_ACTIVITY_.
Print the records below exactly, from the line containing "You are a computer-use agent. Image resolution: width=2278" down to the line containing "At what coordinates", both lines included, and omit every picture.

_DATA TO EXAMINE_.
+---+

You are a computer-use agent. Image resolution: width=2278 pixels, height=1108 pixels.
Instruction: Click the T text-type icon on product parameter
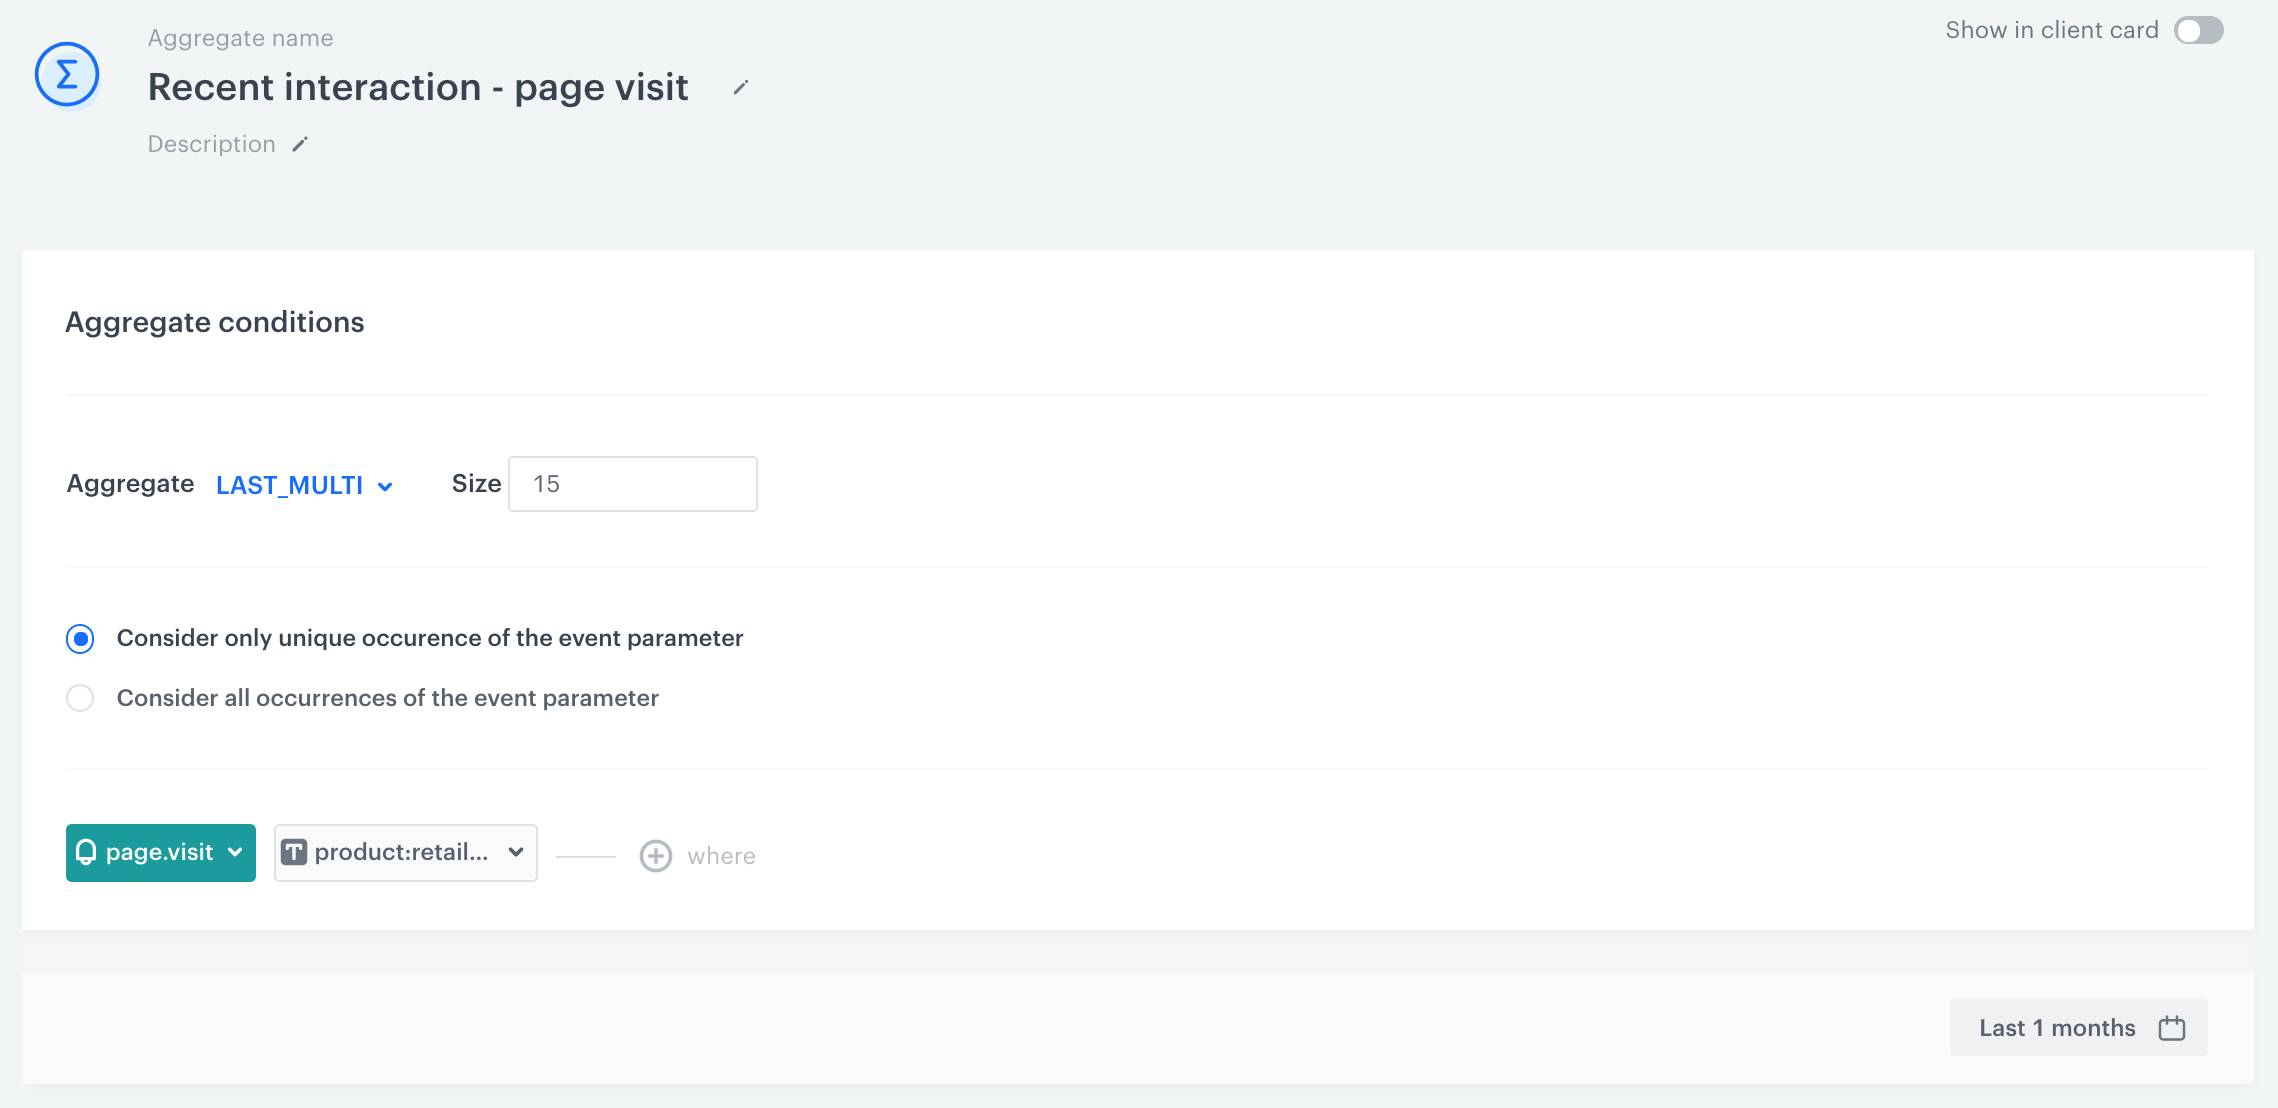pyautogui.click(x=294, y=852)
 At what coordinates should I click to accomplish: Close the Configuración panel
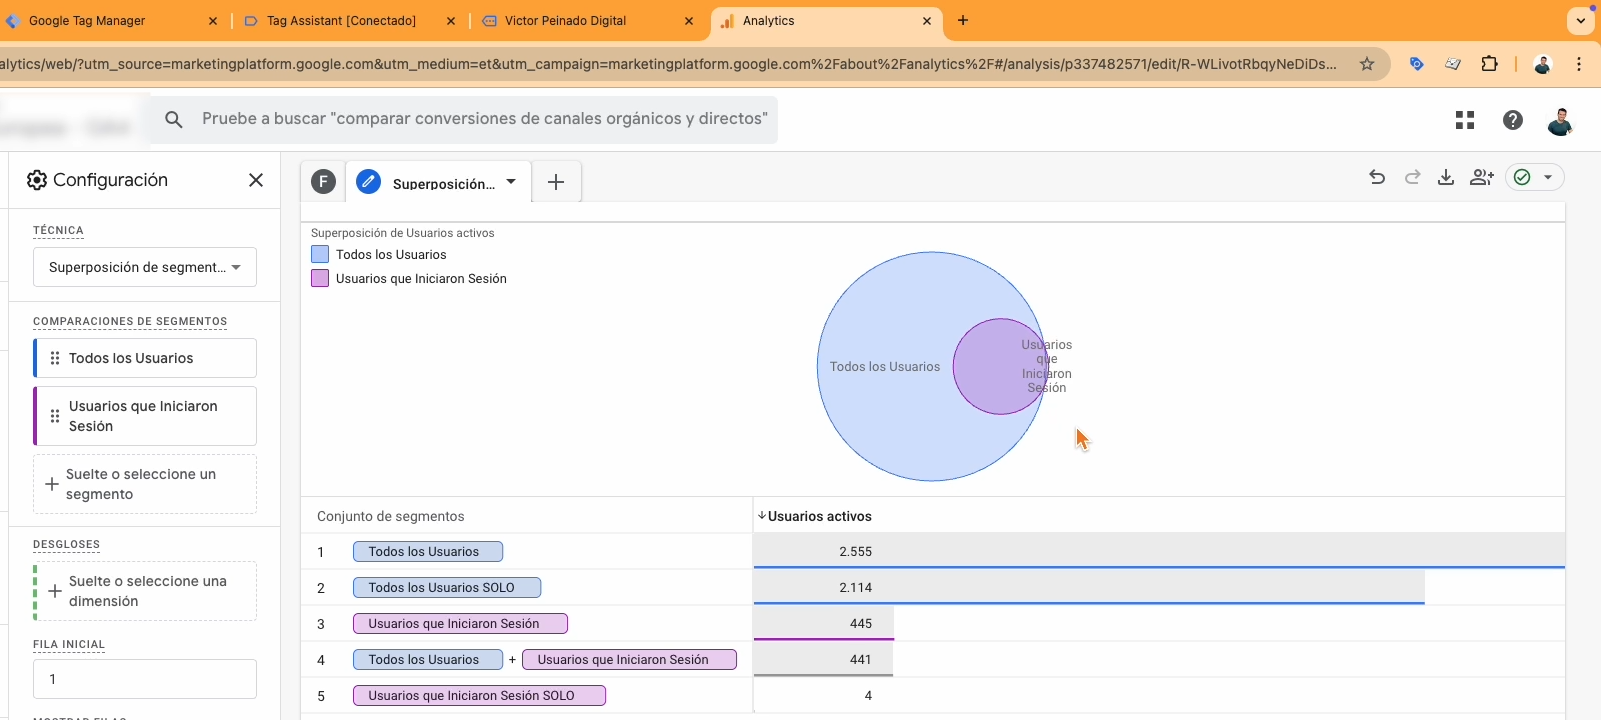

+---+

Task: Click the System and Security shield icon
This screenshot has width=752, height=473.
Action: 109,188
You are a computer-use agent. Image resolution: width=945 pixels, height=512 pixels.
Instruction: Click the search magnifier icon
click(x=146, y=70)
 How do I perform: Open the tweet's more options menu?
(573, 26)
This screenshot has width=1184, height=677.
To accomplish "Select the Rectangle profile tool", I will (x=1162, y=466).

+---+

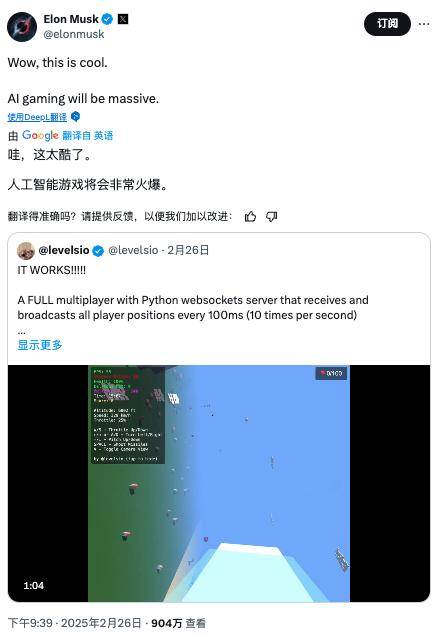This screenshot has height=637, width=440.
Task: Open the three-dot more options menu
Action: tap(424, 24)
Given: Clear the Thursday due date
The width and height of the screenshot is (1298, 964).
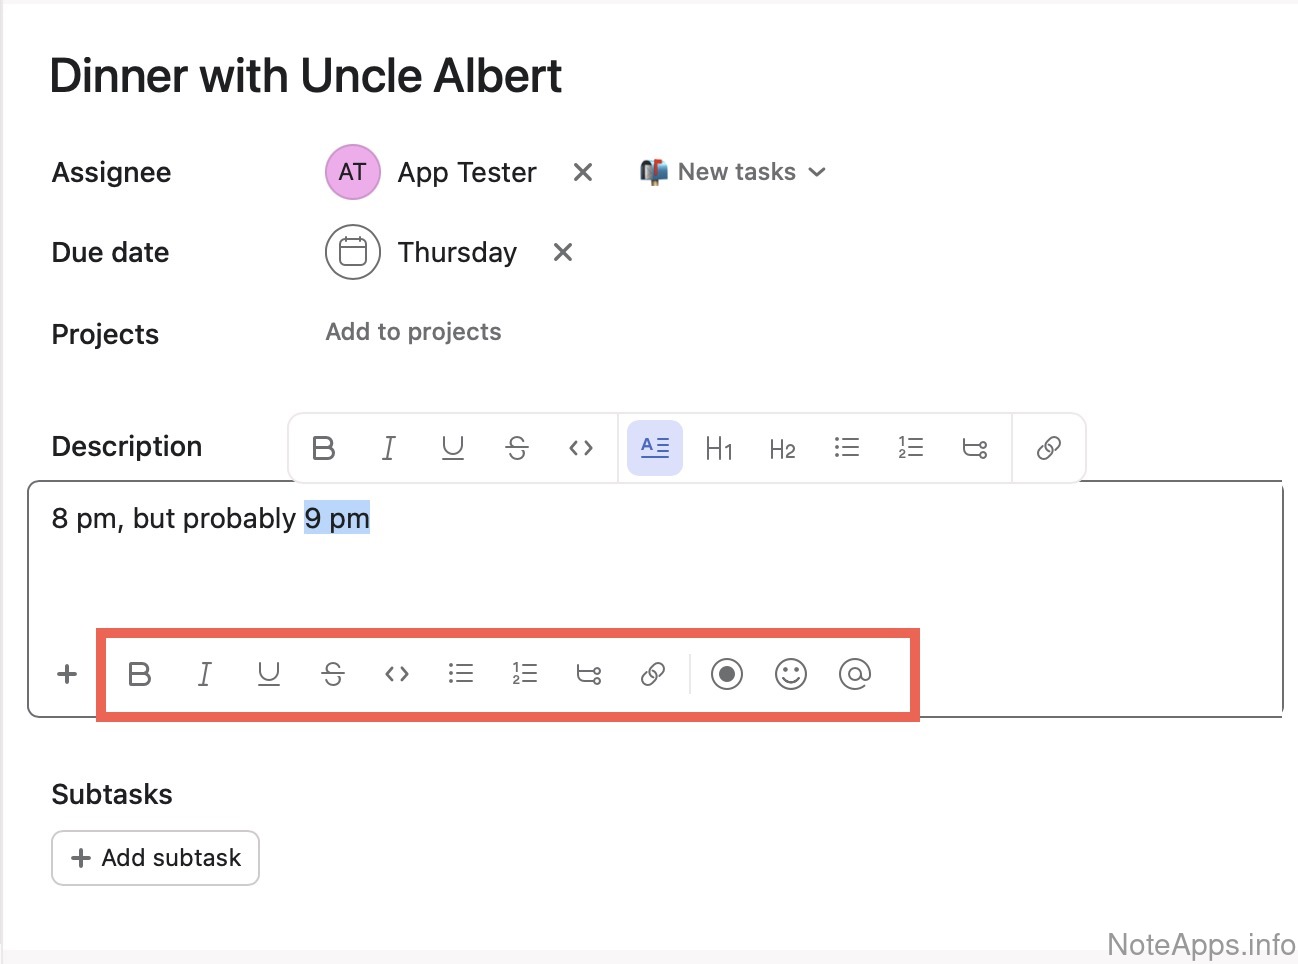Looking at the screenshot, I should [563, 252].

+---+

_REPLY TO THE TASK_.
You are a computer-use agent. Image resolution: width=2278 pixels, height=1108 pixels.
Instruction: Click the T text-type icon on product parameter
pyautogui.click(x=294, y=852)
 At what coordinates should I click to accomplish: Close the Configuración panel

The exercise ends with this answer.